Stored dataset entries:
________

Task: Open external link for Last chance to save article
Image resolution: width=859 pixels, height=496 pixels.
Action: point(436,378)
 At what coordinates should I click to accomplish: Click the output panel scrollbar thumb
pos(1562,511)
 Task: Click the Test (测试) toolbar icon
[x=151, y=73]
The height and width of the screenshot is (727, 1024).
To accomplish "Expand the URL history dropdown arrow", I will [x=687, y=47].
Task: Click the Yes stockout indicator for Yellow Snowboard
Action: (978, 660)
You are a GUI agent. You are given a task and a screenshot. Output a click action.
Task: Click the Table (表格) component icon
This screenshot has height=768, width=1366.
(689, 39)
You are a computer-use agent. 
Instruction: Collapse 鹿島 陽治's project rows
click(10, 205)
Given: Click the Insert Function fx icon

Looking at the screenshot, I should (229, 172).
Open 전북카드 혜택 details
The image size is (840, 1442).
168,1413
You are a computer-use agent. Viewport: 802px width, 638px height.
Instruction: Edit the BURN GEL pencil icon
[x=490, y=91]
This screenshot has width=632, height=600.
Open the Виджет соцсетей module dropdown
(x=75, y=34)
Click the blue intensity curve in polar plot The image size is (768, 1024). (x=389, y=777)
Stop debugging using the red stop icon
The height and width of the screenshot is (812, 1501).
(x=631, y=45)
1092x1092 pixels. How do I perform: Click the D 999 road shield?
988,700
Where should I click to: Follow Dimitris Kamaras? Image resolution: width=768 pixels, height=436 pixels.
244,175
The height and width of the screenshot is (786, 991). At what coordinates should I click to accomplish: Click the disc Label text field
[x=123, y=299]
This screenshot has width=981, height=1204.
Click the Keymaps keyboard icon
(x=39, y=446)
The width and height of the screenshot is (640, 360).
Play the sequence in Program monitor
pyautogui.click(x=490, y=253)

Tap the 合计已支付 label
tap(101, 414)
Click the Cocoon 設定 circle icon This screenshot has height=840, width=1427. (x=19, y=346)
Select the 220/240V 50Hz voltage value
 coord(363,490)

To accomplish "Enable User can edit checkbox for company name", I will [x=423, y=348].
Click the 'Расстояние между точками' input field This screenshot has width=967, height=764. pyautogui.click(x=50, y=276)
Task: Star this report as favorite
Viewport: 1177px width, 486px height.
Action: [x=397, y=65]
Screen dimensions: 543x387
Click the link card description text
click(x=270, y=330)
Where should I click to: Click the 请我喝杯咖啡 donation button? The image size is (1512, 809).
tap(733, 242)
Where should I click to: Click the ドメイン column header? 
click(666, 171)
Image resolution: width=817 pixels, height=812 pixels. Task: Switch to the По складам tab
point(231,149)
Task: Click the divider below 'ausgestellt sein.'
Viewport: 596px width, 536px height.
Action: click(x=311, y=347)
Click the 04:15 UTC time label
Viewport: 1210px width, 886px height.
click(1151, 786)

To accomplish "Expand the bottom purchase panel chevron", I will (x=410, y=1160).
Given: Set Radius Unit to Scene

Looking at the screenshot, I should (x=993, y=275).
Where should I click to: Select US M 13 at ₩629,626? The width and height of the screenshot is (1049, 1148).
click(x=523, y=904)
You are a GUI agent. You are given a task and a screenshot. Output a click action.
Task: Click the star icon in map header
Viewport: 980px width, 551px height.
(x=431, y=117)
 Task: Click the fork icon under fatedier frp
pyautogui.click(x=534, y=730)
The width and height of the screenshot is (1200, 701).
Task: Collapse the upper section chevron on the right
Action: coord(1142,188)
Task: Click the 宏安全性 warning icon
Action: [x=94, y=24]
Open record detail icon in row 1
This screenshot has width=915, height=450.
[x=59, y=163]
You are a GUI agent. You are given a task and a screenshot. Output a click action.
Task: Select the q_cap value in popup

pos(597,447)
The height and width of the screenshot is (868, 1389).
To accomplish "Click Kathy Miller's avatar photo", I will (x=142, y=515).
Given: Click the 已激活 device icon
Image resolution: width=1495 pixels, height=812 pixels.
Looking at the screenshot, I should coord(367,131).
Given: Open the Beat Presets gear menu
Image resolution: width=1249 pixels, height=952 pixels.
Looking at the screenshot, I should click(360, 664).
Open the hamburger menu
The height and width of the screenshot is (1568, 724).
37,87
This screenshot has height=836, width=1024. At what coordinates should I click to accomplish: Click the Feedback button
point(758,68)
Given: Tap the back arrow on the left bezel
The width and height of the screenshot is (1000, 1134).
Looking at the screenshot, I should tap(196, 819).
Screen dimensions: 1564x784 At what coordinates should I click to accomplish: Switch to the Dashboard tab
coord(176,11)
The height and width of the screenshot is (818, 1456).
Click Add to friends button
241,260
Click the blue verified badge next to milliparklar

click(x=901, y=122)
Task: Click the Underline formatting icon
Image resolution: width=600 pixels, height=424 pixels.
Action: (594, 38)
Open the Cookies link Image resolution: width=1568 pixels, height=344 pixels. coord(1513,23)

________

WRITTEN PROBLEM:
Please duplicate every one of the entries above, reproducing each line without any change.

REPLY:
Task: Open external link for Last chance to save article
Image resolution: width=859 pixels, height=496 pixels.
Action: point(436,378)
 At what coordinates should I click to accomplish: Click the output panel scrollbar thumb
pos(1562,511)
 Task: Click the Test (测试) toolbar icon
[x=151, y=73]
The height and width of the screenshot is (727, 1024).
To accomplish "Expand the URL history dropdown arrow", I will [x=687, y=47].
Task: Click the Yes stockout indicator for Yellow Snowboard
Action: (978, 660)
You are a GUI agent. You are given a task and a screenshot. Output a click action.
Task: Click the Table (表格) component icon
This screenshot has height=768, width=1366.
(689, 39)
You are a computer-use agent. 
Instruction: Collapse 鹿島 陽治's project rows
click(10, 205)
Given: Click the Insert Function fx icon

Looking at the screenshot, I should (229, 172).
Open 전북카드 혜택 details
The image size is (840, 1442).
168,1413
You are a computer-use agent. Viewport: 802px width, 638px height.
Instruction: Edit the BURN GEL pencil icon
[x=490, y=91]
This screenshot has width=632, height=600.
Open the Виджет соцсетей module dropdown
(x=75, y=34)
Click the blue intensity curve in polar plot The image size is (768, 1024). (x=389, y=777)
Stop debugging using the red stop icon
The height and width of the screenshot is (812, 1501).
(x=631, y=45)
1092x1092 pixels. How do I perform: Click the D 999 road shield?
988,700
Where should I click to: Follow Dimitris Kamaras? Image resolution: width=768 pixels, height=436 pixels.
244,175
The height and width of the screenshot is (786, 991). At what coordinates should I click to accomplish: Click the disc Label text field
[x=123, y=299]
This screenshot has width=981, height=1204.
Click the Keymaps keyboard icon
(x=39, y=446)
The width and height of the screenshot is (640, 360).
Play the sequence in Program monitor
pyautogui.click(x=490, y=253)

Tap the 合计已支付 label
tap(101, 414)
Click the Cocoon 設定 circle icon This screenshot has height=840, width=1427. (x=19, y=346)
Select the 220/240V 50Hz voltage value
 coord(363,490)

To accomplish "Enable User can edit checkbox for company name", I will [x=423, y=348].
Click the 'Расстояние между точками' input field This screenshot has width=967, height=764. pyautogui.click(x=50, y=276)
Task: Star this report as favorite
Viewport: 1177px width, 486px height.
Action: [x=397, y=65]
Screen dimensions: 543x387
Click the link card description text
click(x=270, y=330)
Where should I click to: Click the 请我喝杯咖啡 donation button? The image size is (1512, 809).
tap(733, 242)
Where should I click to: Click the ドメイン column header? 
click(666, 171)
Image resolution: width=817 pixels, height=812 pixels. Task: Switch to the По складам tab
point(231,149)
Task: Click the divider below 'ausgestellt sein.'
Viewport: 596px width, 536px height.
Action: click(x=311, y=347)
Click the 04:15 UTC time label
Viewport: 1210px width, 886px height.
click(1151, 786)

To accomplish "Expand the bottom purchase panel chevron", I will (x=410, y=1160).
Given: Set Radius Unit to Scene

Looking at the screenshot, I should (x=993, y=275).
Where should I click to: Select US M 13 at ₩629,626? The width and height of the screenshot is (1049, 1148).
click(x=523, y=904)
You are a GUI agent. You are given a task and a screenshot. Output a click action.
Task: Click the star icon in map header
Viewport: 980px width, 551px height.
(x=431, y=117)
 Task: Click the fork icon under fatedier frp
pyautogui.click(x=534, y=730)
The width and height of the screenshot is (1200, 701).
Task: Collapse the upper section chevron on the right
Action: coord(1142,188)
Task: Click the 宏安全性 warning icon
Action: [x=94, y=24]
Open record detail icon in row 1
This screenshot has width=915, height=450.
[x=59, y=163]
You are a GUI agent. You are given a task and a screenshot. Output a click action.
Task: Select the q_cap value in popup

pos(597,447)
The height and width of the screenshot is (868, 1389).
To accomplish "Click Kathy Miller's avatar photo", I will (x=142, y=515).
Given: Click the 已激活 device icon
Image resolution: width=1495 pixels, height=812 pixels.
Looking at the screenshot, I should coord(367,131).
Given: Open the Beat Presets gear menu
Image resolution: width=1249 pixels, height=952 pixels.
Looking at the screenshot, I should click(360, 664).
Open the hamburger menu
The height and width of the screenshot is (1568, 724).
37,87
This screenshot has height=836, width=1024. At what coordinates should I click to accomplish: Click the Feedback button
point(758,68)
Given: Tap the back arrow on the left bezel
The width and height of the screenshot is (1000, 1134).
Looking at the screenshot, I should tap(196, 819).
Screen dimensions: 1564x784 At what coordinates should I click to accomplish: Switch to the Dashboard tab
coord(176,11)
The height and width of the screenshot is (818, 1456).
Click Add to friends button
241,260
Click the blue verified badge next to milliparklar

click(x=901, y=122)
Task: Click the Underline formatting icon
Image resolution: width=600 pixels, height=424 pixels.
Action: (594, 38)
Open the Cookies link Image resolution: width=1568 pixels, height=344 pixels. coord(1513,23)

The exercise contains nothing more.